Background: The aetiology of chronic thromboembolic pulmonary hypertension (CTEPH) is not clearly understood. In some patients, the disease is preceded by acute pulmonary embolism (APE), and is characterised by intravascular thrombosis, vasoconstriction, inflammation and remodelling of pulmonary arteries. Ensuing pulmonary hypertension leads to potentially fatal chronic right ventricle failure. Both inborn and acquired risk factors were identified. Pathogenesis of haemostatic disorders is not completely explained, and extrinsic coagulation pathway disorders may play a role in CTEPH aetiology.
Aim: To evaluate levels of tissue factor (TF) and tissue factor pathway inhibitor (TFPI) in CETPH, and to delineate their role in the disease pathogenesis.
Methods: Plasma concentrations of TF and TFPI were evaluated in 21 CTEPH patients, in 12 patients with pulmonary arterial hypertension (PAH), in 55 APE survivors without persistent pulmonary hypertension after at least 6 months from the acute episode, and in 53 healthy volunteers (control group C). Most patients were treated with vitamin K antagonists (VKA), and some with unfractionated or low molecular weight heparin. Exclusion criteria included malignancy, inflammation, and recent operation.

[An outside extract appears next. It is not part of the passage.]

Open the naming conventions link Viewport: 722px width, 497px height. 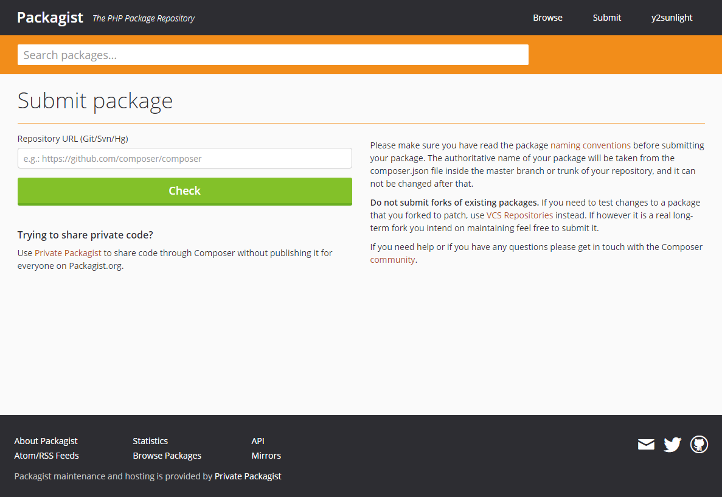click(590, 145)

Results: Tissue factor concentration was lower in CTEPH and in post-APE patients, not stratified by anticoagulation modality, as compared to control group (p = 0.042; p = 0.011) and PAH group (p = 0.024, p = 0.014). Patients with CTEPH and post-APE on adequate VKA-anticoagulation had similar TF concentration to group C. TFPI concentration was similar in CETPH and post-APE patients irrespective of anticoagulation, and higher as compared to group C (respectively, p = 0.012; p = 0.024; p = 0.004). TFPI concentration was similar in patients with CETPH and in post-APE group, both on adequate VKA-anticoagulation when compared to group C. In the post-APE group, there was no significant difference in TFPI concentration between patients receiving adequate and subjects without anticoagulation. Group C was significantly (p = 0.000) younger than any other group, and showed correlation (r = 0.31) between age and TFPI concentration.
Conclusions: In CTEPH there is a high consumption of TF, leading to reduction in plasma concentration of TF and increase in TFPI. Adequate VKA-anticoagulation normalises TF and TFPI plasma concentrations, as is the case of APE survivors.
Keywords: anticoagulation; chronic thromboembolic pulmonary hypertension (CTEPH); tissue factor (TF); tissue factor pathway inhibitor (TFPI).